Figure 1: Short laser pulses (200 fs) excite acoustic waves in a metal film via ISS.

Figure 2: Through-plane acoustic waves are generated by the pump beam incident from the left. The acoustic waves propagate through the sample of interest and are then detected by an interferometric probe from the right side of the sample.

Figure 3: The measured through-plane displacement of an aluminum film due to a series of six incident pulses, with a 200 GHz repetition rate.

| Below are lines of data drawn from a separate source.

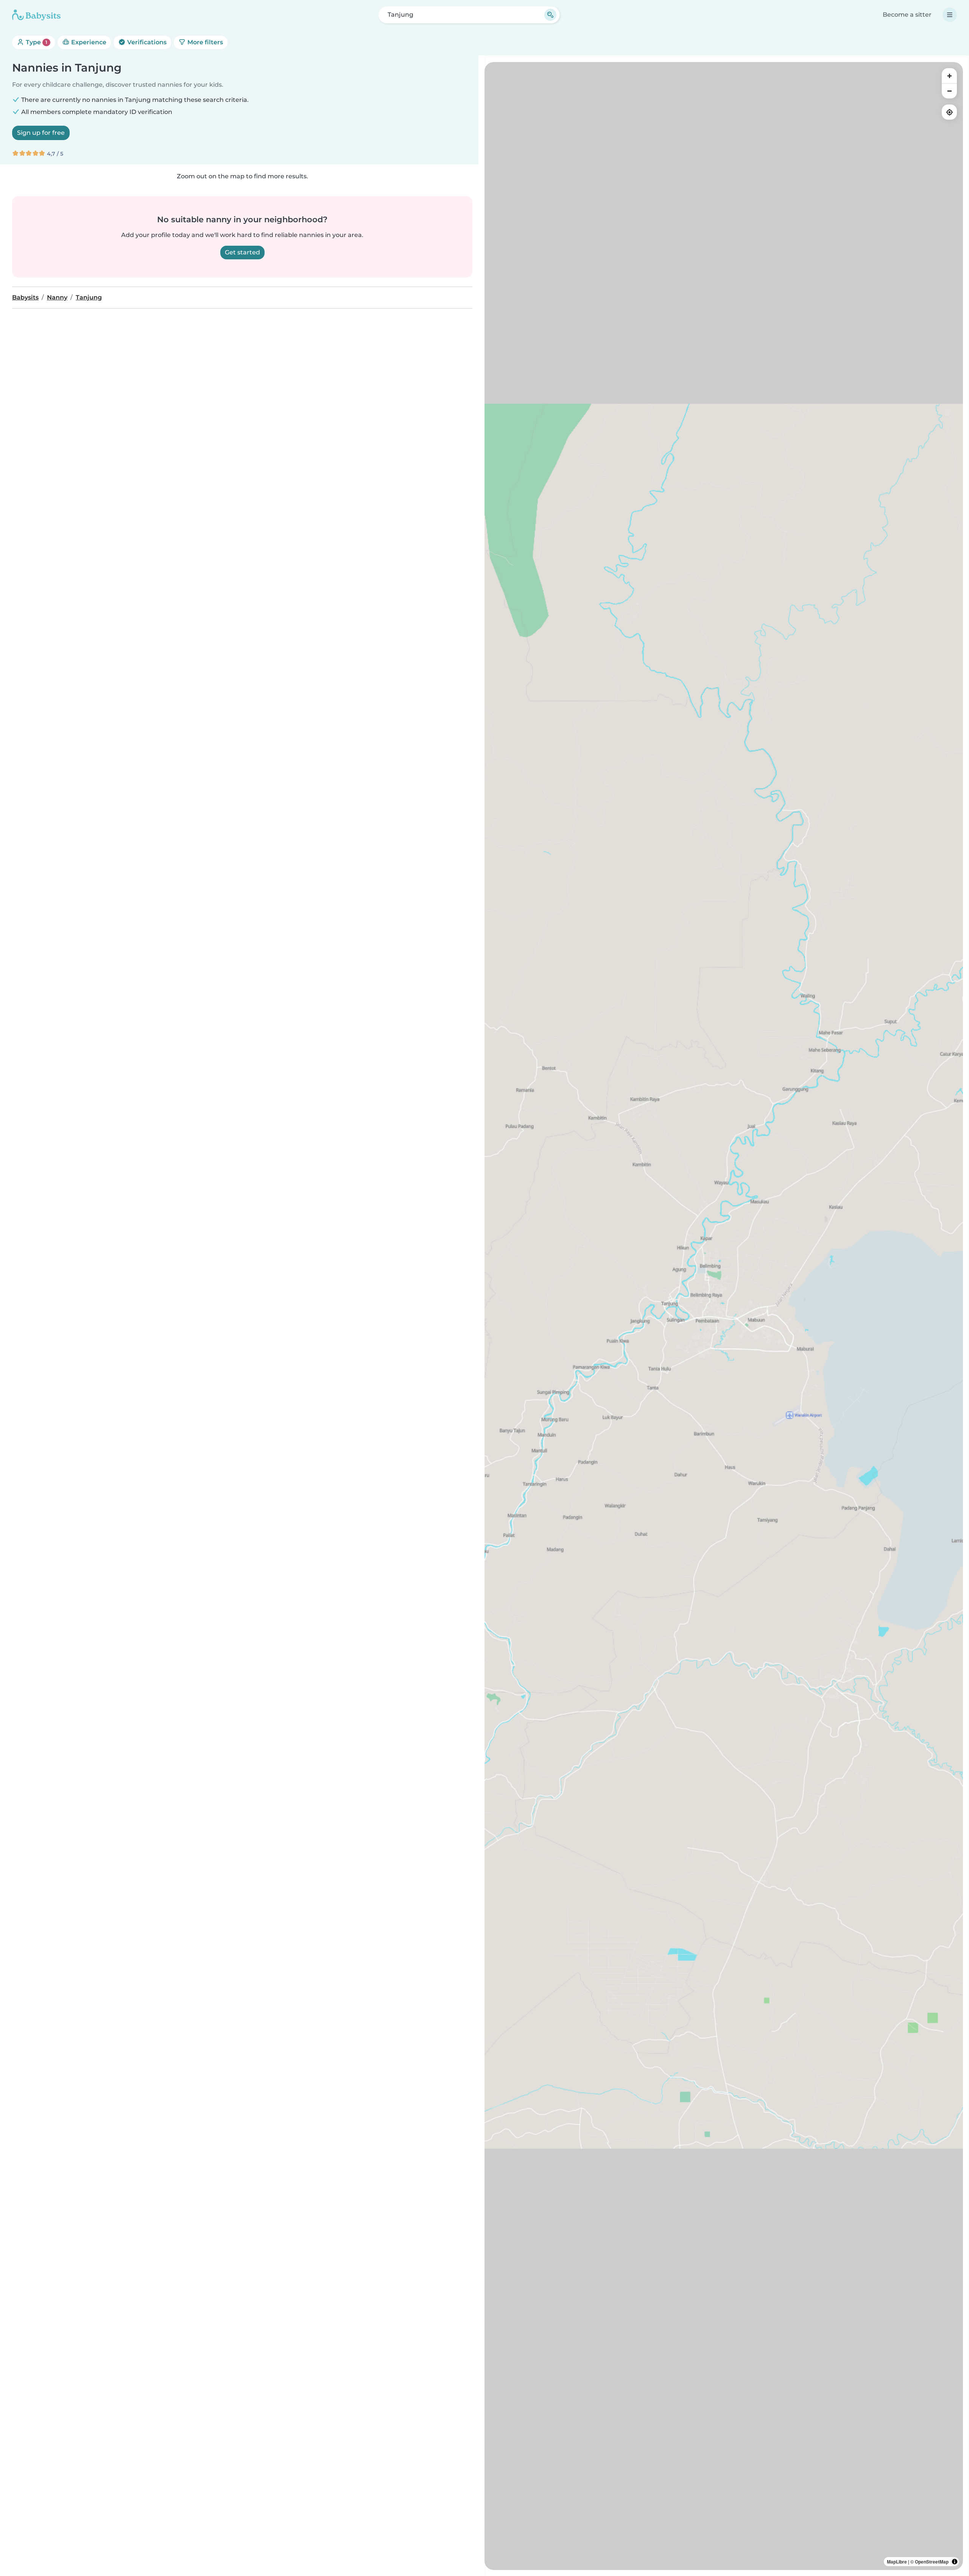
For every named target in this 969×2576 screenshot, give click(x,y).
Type (35, 42)
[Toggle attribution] (954, 2561)
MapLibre (897, 2561)
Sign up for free (41, 132)
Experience (88, 42)
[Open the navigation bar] (950, 15)
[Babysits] (36, 14)
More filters (204, 42)
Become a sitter (907, 14)
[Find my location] (949, 112)
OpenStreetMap (932, 2561)
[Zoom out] (949, 90)
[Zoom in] (949, 75)
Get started (242, 252)
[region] (723, 1316)
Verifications (146, 42)
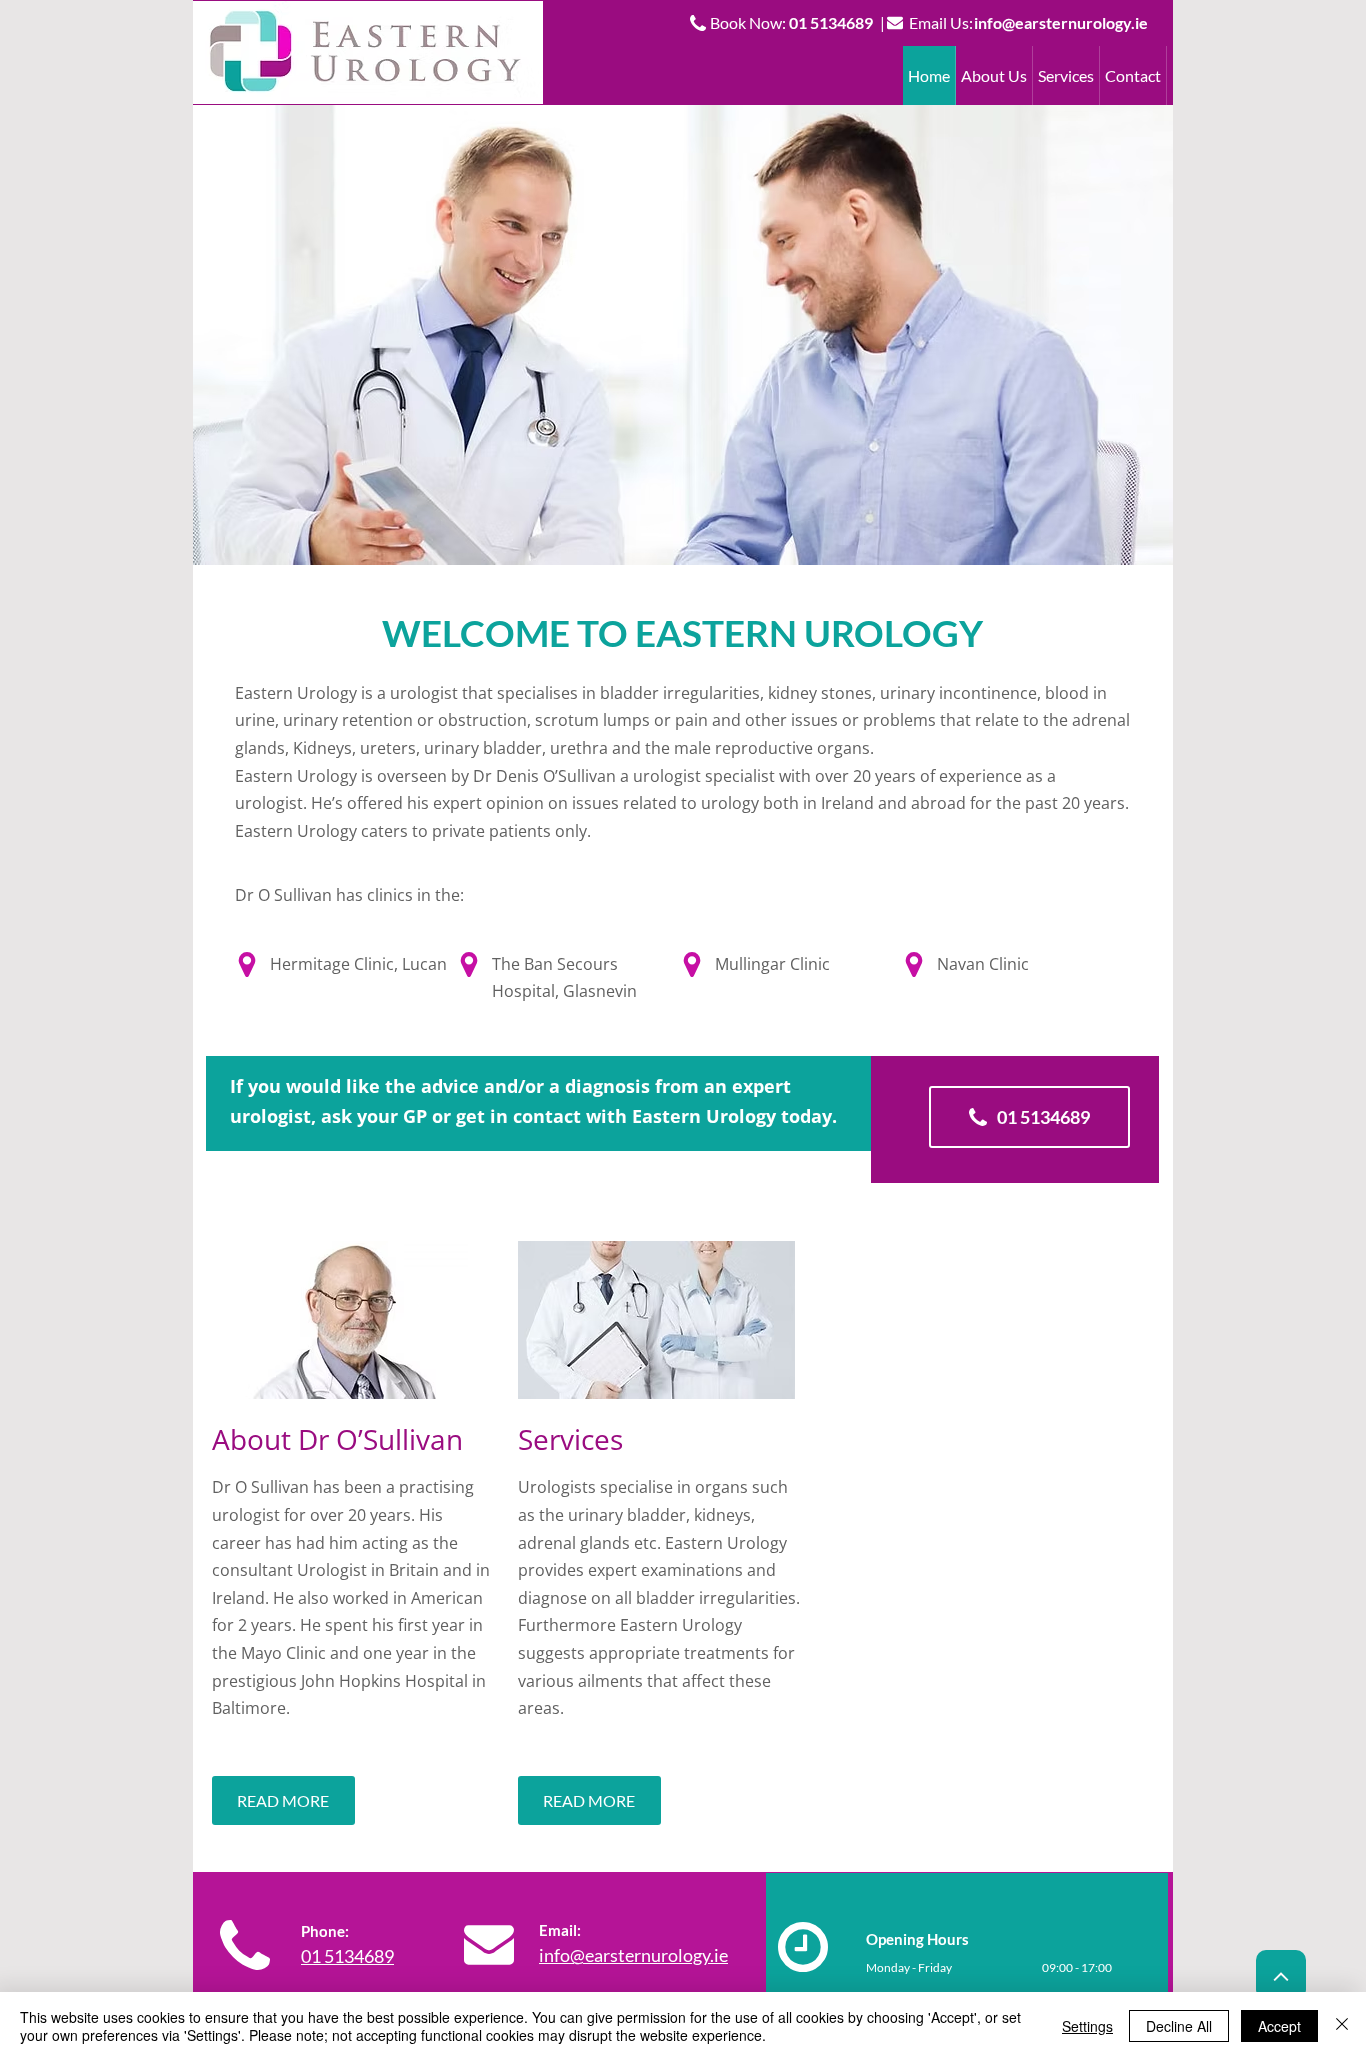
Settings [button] (1087, 2026)
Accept (1279, 2026)
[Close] (1342, 2026)
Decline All (1179, 2026)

1. E. Courtens, M. Foret, B. Helen, R. Vacher, “The vibrational modes of glasses.” Solid State Com. 117 (2001) 187-200.
2. Y. Yang, K.A. Nelson, “Impulsive stimulated light scattering from glass-forming liquids: I. Generalized hydrodynamics approach.” J. Chem. Phys. 103 (18) 7722-7731 (1995); Y. Yang, K.A. Nelson, “Impulsive stimulated light scattering from glass-forming liquids: II. Salol relaxation dynamics, nonergodicity parameter, and testing of mode coupling theory.” J. Chem. Phys. 103 (18) 7732-7739 (1995).
3. R.M. Slayton, K.A. Nelson, submitted.
4. C. Glorieux, K.A. Nelson, G. Hinze, M.D. Fayer, “Thermal, structural, and orientational relaxation of supercooled salol studied by polarization-dependent impulsive stimulated scattering.” J. Chem. Phys. 116, 3384-3395 (2002).
5. T. Franosch, W. Götze, M.R. Mayr, A.P. Singh, “Structure and structure relaxation.” J Non-Cryst. Solids 235-237, 71-85 (1998).